As Reginette tried out the leg, her mother’s face shifted like the tropical sky, one moment clear and hopeful, the next cloudy and bereft. “All my family, everybody has two legs, everybody’s normal,’’ Rosemaine said later, wiping away tears. “I never thought this would happen to me with my daughter.’’
The next day, after Reginette’s first exercise session, Rosemaine twice tapped the 6-inch metal pylon connecting foot to socket.
“Will this part be covered, the steel part?’’ she asked, hoping for a more natural look.
Phillips absorbed her words.
“There’s a lot of work to be done here,’’ he said quietly to the mother, masking his disappointment at her preoccupation with the leg’s appearance. “But we’ll make it look nice, or we’ll help her make it look nice.’’
In the next few weeks, Reginette reported at 8 every morning and 5 every afternoon to exercise in a courtyard next to the camp, still using crutches. Each day, she walked a bit farther, threading her way around a lopsided mound of debris, under ropes strewn with clothes, past tents. On those first days, Reginette did not venture beyond the courtyard, embarrassed to be seen.
Yet something had shifted inside. She began looking up. Her conversations became animated. The half-smile thawed.
There are certain universals: If music thumps on a Saturday afternoon, in Haiti or anywhere, teenagers will flock.
One day in May, Reginette primped her hair, affixing costume jewelry festooned with three stars. She slid into sandals, a gift from the New Hampshire leg makers.
And she pulled on long blue surgical scrubs, also a gift. “So that people don’t tease me.’’
Her destination was a party at a sprawling tent camp more than a mile away. Reginette walked there without crutches, favoring her right leg and struggling to stay upright on the uneven, rock-strewn road.
Once she arrived, she sat and watched as people danced, boys played soccer. When a woman blocking her view wouldn’t move, Reginette — displaying equal parts resolve and mischief — tossed a pebble at the woman’s shoulder. She moved.
The next day, Reginette spotted Dennis Acton at the camp. What’s his name? she asked a translator. I want to thank him. The translator relayed Reginette’s words. Tears welled in Acton’s eyes.
He was physically and emotionally spent. The company had burned through $40,000, the foundation had raised barely $16,000, and some acquaintances viewed his efforts as quixotic, even if he had succeeded in getting limbs for a dozen Haitians. But in the time it took to draw Reginette into a hug, Acton found a measure of redemption.
For Reginette, with every passing day, the leg from New Hampshire felt more like her own.
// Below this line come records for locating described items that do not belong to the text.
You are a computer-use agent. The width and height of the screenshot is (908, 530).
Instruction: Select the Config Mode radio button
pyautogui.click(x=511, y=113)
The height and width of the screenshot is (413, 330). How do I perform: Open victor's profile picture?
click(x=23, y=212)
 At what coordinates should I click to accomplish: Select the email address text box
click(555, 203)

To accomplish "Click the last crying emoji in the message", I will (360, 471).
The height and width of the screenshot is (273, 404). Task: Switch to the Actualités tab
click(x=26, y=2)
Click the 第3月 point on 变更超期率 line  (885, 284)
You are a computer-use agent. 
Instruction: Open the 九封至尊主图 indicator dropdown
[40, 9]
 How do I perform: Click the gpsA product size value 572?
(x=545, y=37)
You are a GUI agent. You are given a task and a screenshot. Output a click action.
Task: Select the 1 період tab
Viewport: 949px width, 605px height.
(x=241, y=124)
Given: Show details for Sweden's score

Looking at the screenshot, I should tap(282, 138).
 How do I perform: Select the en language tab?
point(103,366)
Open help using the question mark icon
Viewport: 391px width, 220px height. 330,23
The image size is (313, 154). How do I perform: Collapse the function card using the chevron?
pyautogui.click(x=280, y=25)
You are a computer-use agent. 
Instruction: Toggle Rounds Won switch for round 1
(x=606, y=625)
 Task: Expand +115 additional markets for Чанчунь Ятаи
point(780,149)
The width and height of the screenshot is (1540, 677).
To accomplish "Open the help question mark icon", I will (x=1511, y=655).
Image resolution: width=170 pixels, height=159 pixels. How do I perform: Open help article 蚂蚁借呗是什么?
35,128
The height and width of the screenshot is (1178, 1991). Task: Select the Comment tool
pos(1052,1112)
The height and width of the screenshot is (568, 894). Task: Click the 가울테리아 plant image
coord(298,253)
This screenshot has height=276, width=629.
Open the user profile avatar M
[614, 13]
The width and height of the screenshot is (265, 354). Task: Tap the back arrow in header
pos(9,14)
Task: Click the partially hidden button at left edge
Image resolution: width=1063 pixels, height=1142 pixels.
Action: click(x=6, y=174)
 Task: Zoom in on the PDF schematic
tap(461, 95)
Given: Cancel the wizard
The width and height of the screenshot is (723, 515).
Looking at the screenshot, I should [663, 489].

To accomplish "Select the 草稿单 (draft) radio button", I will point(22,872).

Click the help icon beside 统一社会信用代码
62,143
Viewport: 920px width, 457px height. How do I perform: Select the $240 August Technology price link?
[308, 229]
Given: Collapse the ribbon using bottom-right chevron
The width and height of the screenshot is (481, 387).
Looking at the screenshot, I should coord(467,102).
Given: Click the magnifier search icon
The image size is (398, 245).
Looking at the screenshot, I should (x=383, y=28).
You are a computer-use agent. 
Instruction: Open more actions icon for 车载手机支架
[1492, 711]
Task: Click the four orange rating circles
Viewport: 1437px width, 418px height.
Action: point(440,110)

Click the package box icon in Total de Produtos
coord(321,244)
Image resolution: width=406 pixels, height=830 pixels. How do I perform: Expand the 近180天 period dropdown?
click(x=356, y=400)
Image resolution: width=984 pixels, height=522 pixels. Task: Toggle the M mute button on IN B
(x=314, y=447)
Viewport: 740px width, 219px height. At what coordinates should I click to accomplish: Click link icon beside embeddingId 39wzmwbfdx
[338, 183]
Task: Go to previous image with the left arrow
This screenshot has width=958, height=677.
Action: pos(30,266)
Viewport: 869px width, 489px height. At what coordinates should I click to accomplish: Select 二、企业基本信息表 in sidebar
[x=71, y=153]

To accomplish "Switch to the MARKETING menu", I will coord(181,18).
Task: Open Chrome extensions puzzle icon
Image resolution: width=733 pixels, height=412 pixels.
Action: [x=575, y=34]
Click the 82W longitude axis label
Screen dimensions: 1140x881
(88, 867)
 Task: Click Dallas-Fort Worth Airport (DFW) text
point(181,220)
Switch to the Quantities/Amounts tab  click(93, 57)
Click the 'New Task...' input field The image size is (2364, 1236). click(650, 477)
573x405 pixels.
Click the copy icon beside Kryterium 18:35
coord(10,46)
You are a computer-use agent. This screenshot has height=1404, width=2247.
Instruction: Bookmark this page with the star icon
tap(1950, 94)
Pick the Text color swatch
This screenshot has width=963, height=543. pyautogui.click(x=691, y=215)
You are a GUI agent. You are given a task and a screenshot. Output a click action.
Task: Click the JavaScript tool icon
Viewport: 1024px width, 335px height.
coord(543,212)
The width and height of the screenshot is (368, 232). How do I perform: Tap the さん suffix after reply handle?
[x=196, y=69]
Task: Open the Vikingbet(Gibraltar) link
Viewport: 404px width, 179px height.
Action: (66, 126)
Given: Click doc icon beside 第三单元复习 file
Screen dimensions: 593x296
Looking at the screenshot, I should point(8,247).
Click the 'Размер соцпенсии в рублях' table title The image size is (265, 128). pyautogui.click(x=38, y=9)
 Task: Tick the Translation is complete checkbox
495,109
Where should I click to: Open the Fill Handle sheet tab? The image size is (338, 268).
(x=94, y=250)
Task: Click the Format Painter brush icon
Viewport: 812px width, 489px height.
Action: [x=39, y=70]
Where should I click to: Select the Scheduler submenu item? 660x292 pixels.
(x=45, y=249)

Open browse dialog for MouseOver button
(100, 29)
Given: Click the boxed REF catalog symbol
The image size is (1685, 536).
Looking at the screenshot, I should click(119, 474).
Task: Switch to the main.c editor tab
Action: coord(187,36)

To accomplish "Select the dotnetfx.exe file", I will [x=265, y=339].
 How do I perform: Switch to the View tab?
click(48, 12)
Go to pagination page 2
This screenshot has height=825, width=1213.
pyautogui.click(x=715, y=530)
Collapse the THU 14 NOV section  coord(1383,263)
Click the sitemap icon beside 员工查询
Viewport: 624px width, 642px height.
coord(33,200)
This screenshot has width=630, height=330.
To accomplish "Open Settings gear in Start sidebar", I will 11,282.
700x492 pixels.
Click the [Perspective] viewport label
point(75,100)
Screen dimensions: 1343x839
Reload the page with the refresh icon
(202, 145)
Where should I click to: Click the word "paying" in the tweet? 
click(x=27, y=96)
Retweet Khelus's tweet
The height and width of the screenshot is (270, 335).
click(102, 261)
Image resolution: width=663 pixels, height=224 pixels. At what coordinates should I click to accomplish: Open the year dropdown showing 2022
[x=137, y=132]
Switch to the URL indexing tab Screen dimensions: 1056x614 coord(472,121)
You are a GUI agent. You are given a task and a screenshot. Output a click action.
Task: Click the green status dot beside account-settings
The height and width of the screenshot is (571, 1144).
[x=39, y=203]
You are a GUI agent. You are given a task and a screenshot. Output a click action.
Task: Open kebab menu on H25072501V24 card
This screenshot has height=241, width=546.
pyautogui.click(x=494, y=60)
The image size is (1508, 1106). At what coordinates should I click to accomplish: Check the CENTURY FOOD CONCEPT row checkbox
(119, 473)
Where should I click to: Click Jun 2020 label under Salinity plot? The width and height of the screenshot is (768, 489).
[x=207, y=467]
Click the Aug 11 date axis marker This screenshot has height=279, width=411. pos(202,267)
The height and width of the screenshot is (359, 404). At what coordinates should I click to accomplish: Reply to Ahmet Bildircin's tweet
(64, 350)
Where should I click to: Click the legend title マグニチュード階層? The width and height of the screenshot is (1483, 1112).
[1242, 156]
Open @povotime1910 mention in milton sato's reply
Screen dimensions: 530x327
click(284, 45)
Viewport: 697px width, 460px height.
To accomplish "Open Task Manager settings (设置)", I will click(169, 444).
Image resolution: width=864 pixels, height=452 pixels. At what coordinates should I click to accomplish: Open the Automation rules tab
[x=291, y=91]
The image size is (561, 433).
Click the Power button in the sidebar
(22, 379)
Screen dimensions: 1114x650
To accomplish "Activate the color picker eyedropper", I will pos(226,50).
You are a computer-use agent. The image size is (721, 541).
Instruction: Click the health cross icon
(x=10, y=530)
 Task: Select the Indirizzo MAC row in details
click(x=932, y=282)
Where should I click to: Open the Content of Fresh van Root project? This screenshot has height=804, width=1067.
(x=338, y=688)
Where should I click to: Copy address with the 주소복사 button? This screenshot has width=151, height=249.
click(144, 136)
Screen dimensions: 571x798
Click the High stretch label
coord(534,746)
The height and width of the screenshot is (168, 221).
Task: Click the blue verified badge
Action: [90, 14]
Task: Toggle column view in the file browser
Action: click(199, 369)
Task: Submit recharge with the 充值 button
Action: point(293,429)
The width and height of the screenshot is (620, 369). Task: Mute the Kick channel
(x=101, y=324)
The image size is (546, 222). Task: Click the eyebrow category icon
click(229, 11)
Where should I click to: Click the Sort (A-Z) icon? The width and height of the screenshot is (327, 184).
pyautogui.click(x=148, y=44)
But what will happen in a few years when she outgrows the leg or it wears out, Reginette’s mother wondered. Who will build a new one?
Rosemaine has no job, no money. In fact, when a nun gave the mother cash to buy Reginette shoes, she instead paid off a debt she owed for food.
And they have no home to return to. It was crushed in January by bigger houses as they fell.
Some people from Miami erected a tall new tent for Reginette and others with injuries at the camp. But rain still breaches it. One evening, Reginette went to bed with the leg tucked next to her. During the night, the prosthesis fell to the ground and got soaked. The next day, she could not wear the leg.